Wednesday, March 1, 2017

The Road to Demascus

There is a video on the Mormon channel on YouTube, called "The road to Damascus." I encourage all to watch it. We are all on a road somewhere, and it is completely up to you what path you are on and how comfortable you are with where you are going.

One of my favorite teachers of all times is Paul. He makes an account of the change that he underwent in the New Testament. I think that when we stand at the threshold of knowledge and the threshold of understanding and choose not to act – we are limiting our mortal experience. Many people here in the Philippines will listen to what we have to say. We get a whole lot of people that we can teach and invite to action. There is, however, a huge gap between the number of people we teach and the number of people that choose to be agents unto themselves and ask God to know the truth. This week the whole mission was ministered unto by an apostle of God: David A Bednar. He taught us that the only way to know truth of spiritual things is to learn it through the Holy Ghost. Sometimes it is really hard to see people let us in and listen, but then not act.
This week, I learned again the worth we have as humans. We are not objects here on earth; the gift of free agency is pretty much the most important things that we could ever have. We all have the ability to be agents unto ourselves, every single person that you meet, yourself included, has the ability to respond to every situation and act – instead of being acted upon. I think that many people do not understand the importance of their choices. We are here on earth to be agents unto ourselves, to make decisions every day that determine who we will be for eternity. 
We receive strength to do hard things as we get up and start to do them. One thing I learned this week is that we receive answers and strength from God based on our willingness to act when we will receive our answer. As a missionary, this is so important. I only get words to say to people when I start talking – never before. I know now more surely that I get the words to speak when I am talking not when I am waiting there for words to come.

▬▬▬

> [Explore the material]:
1. In the road to Damascus post, swap "YouTube" for "Vimeo" and give the passage starting at "There is a video" and ending at "you are going.".
2. According to the road to Damascus post, who ministered to the whole mission this week?
3. Write what comes next in the road to Damascus post, picking up after its final sentence.
The material after this point was taken from a different source.

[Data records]
▬▬▬

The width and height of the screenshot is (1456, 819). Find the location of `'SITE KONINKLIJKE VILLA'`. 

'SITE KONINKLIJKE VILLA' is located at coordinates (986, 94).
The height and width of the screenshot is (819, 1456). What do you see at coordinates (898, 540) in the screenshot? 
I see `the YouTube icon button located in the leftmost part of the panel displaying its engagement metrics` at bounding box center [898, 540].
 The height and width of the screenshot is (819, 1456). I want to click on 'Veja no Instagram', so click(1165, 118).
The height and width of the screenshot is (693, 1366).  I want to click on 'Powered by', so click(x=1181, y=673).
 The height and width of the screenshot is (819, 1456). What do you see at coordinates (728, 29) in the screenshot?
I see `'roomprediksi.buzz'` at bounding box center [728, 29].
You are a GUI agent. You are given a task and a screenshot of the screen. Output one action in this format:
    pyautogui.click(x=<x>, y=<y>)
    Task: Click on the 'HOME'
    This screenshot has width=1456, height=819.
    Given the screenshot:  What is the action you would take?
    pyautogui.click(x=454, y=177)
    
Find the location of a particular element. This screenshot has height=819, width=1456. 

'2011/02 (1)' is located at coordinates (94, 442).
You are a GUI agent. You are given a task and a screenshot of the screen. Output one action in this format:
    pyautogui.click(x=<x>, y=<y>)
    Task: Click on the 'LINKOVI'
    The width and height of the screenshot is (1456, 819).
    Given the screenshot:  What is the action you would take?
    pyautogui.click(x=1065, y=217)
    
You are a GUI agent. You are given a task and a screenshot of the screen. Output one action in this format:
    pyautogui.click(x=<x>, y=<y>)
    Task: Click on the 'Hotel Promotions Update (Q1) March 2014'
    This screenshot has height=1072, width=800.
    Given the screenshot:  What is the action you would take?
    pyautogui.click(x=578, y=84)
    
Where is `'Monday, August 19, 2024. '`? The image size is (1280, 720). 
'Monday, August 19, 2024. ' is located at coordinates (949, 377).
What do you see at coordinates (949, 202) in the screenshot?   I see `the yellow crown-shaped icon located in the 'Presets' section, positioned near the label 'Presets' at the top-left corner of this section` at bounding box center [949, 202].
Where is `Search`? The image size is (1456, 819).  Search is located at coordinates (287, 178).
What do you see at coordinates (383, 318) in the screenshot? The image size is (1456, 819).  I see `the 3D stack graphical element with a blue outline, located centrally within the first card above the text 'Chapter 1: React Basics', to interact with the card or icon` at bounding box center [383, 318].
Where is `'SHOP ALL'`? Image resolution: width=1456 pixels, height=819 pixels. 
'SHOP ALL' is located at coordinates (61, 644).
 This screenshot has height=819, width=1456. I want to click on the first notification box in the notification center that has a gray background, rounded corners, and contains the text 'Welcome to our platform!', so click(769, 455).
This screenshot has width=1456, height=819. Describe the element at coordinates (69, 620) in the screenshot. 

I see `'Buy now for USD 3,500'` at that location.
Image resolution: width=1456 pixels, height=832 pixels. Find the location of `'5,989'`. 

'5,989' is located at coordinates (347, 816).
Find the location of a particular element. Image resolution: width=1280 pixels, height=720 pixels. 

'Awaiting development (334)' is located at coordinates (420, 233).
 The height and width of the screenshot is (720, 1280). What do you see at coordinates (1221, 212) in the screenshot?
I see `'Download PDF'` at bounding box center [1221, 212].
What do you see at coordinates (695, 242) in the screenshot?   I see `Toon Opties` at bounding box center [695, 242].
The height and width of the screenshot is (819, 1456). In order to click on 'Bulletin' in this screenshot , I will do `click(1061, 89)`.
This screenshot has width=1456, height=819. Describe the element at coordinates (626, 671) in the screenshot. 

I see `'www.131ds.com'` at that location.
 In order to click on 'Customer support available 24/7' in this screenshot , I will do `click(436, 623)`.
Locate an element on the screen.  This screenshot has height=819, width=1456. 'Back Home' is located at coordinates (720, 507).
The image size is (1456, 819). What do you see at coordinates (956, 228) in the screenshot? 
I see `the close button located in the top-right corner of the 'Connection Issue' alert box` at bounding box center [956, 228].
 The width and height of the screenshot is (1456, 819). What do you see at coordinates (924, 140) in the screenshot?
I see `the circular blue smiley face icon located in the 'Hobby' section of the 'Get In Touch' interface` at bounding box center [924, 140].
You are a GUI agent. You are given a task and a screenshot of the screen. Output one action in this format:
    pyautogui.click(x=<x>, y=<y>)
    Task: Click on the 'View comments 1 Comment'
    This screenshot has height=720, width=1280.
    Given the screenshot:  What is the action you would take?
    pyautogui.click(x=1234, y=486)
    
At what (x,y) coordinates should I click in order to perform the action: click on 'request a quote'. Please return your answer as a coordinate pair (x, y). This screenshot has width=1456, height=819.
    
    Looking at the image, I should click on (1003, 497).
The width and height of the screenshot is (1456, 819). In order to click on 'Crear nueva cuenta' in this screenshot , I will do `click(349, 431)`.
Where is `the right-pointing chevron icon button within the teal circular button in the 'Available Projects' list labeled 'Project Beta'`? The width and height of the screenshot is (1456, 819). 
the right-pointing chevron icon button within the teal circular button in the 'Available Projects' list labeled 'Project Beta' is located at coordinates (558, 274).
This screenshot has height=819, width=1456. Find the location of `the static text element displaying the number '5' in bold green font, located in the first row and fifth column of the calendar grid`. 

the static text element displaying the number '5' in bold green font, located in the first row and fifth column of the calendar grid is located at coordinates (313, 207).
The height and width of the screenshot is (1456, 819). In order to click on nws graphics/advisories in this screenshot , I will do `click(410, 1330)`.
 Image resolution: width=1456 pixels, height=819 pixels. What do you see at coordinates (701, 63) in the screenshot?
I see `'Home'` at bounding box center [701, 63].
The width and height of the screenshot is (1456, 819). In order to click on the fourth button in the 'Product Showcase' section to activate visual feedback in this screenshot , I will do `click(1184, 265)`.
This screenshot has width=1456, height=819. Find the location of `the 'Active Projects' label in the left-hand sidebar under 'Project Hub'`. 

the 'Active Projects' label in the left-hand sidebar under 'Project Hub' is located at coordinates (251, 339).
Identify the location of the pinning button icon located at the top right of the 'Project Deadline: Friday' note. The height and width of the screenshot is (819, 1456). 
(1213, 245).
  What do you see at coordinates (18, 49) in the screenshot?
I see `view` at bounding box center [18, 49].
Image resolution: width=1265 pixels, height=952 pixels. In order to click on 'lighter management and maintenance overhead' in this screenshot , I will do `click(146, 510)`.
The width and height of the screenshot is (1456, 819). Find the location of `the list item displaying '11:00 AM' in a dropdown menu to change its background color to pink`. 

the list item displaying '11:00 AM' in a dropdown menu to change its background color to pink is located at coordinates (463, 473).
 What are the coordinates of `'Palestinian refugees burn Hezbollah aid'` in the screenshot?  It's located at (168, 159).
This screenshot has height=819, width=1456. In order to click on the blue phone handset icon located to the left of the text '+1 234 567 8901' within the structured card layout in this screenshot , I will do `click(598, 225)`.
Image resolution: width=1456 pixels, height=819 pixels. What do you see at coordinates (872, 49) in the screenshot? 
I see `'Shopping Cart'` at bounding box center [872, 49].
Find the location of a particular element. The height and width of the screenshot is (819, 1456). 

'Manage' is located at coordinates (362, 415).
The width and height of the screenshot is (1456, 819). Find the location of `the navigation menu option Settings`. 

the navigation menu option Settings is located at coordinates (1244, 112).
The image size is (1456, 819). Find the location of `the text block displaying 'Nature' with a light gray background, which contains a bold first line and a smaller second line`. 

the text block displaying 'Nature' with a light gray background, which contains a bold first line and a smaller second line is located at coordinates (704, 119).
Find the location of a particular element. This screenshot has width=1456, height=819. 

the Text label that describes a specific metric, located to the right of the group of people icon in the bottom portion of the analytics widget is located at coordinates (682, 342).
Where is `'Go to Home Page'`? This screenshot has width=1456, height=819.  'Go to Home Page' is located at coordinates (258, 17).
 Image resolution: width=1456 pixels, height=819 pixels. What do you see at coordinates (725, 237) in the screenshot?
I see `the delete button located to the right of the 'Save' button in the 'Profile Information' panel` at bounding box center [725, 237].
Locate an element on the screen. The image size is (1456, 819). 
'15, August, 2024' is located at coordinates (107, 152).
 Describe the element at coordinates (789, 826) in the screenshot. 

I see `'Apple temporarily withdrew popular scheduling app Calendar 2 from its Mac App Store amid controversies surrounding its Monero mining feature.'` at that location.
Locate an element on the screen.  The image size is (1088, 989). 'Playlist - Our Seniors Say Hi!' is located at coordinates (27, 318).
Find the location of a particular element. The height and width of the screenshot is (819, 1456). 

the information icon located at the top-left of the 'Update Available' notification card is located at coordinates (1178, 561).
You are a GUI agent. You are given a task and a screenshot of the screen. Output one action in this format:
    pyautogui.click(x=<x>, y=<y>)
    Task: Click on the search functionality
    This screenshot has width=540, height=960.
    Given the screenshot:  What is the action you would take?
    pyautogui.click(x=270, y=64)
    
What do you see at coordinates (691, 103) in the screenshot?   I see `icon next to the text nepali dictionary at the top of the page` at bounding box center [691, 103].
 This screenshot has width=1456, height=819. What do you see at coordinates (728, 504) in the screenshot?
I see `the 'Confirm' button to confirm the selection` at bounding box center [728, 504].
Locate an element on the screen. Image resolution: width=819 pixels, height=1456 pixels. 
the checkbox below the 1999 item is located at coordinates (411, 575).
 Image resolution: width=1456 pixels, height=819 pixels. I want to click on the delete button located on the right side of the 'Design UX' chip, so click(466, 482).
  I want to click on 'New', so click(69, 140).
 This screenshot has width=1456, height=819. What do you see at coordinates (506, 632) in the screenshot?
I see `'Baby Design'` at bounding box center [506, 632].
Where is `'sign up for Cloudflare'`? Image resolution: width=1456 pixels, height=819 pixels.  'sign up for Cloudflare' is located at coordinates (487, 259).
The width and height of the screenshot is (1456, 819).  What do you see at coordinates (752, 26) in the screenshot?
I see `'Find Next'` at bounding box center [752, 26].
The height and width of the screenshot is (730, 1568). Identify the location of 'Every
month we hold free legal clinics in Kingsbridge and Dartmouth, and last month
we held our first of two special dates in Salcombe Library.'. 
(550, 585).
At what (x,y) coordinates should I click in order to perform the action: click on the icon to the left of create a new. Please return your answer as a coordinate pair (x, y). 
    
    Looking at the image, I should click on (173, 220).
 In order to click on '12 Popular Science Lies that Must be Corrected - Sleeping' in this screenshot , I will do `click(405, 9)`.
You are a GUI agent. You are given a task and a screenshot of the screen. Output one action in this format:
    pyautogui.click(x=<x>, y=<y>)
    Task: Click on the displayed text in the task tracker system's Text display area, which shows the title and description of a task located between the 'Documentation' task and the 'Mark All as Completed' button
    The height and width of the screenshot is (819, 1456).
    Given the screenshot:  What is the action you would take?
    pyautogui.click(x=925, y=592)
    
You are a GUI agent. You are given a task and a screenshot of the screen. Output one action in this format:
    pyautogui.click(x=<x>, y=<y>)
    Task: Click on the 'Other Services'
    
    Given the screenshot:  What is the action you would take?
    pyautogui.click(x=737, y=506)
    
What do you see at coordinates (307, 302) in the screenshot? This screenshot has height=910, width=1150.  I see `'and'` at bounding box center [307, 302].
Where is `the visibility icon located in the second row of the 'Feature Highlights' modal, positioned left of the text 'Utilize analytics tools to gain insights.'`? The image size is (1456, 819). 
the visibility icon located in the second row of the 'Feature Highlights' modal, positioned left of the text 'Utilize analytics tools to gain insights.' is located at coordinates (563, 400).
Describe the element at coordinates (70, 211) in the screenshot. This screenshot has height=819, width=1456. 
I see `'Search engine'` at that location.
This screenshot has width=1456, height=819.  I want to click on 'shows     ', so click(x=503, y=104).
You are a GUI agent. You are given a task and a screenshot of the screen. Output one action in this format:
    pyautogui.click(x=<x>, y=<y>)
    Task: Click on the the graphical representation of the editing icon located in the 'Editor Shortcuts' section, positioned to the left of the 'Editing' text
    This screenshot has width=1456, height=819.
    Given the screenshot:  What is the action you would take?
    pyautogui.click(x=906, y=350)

▬▬▬

> [Written responses]:
1.
There is a video on the Mormon channel on Vimeo, called "The road to Damascus." I encourage all to watch it. We are all on a road somewhere, and it is completely up to you what path you are on and how comfortable you are with where you are going.

2. David A Bednar, an apostle of God.

3.
This all ties together because it is really, really difficult for us to find answers when we are not actively seeking them. Because of this, I am trying to change the way I work as a missionary. Every lesson, I try to tell people that if they really want to know, they must be prepared to act. I try every single lesson to give to people the invitation to change their life – sometimes drastically. Before my mission, I was pretty scared to go and tell people to change their lives. Now I really appreciate the opportunity I have to help people see the way to change and see what their lives could be better because of the gospel of Jesus Christ.
I am really sorry if that seemed a little preachy, but I am a missionary...
This week we had my first opportunity to see the whole mission in one place. People rejoiced at seeing their friends and old companions. It was weird being with all these people in my mission that I do not know. But I think it will be fun when I know more people and can see them again.
Culture: Tindahan: Every 5-10 houses or so is a little shop that sells small food items and other things like laundry soap. People use this as their way of living. They buy in bulk from the grocery store and sell them for a slightly higher price (normally only 3-5 pesos more). Honestly it is pretty convenient. If I want a snack in the middle of the day – it is always right there. This allows communities to work a lot smoother because the people tend to buy food day by day instead of once a week.

Tagalesson: How to buy things: 
“Magkano?”: "How much?" use this and point to ask how much something costs.
“May bili”: "There is a purchase." We use this when the person is not paying attention and you want to buy something.
“May _____ po ba kayo?”: "Do you have ____?" This is used to ask if they have the thing that you are looking for.
Welp now you know how to buy foods, I am sure that the nanay running the store will be impressed with you.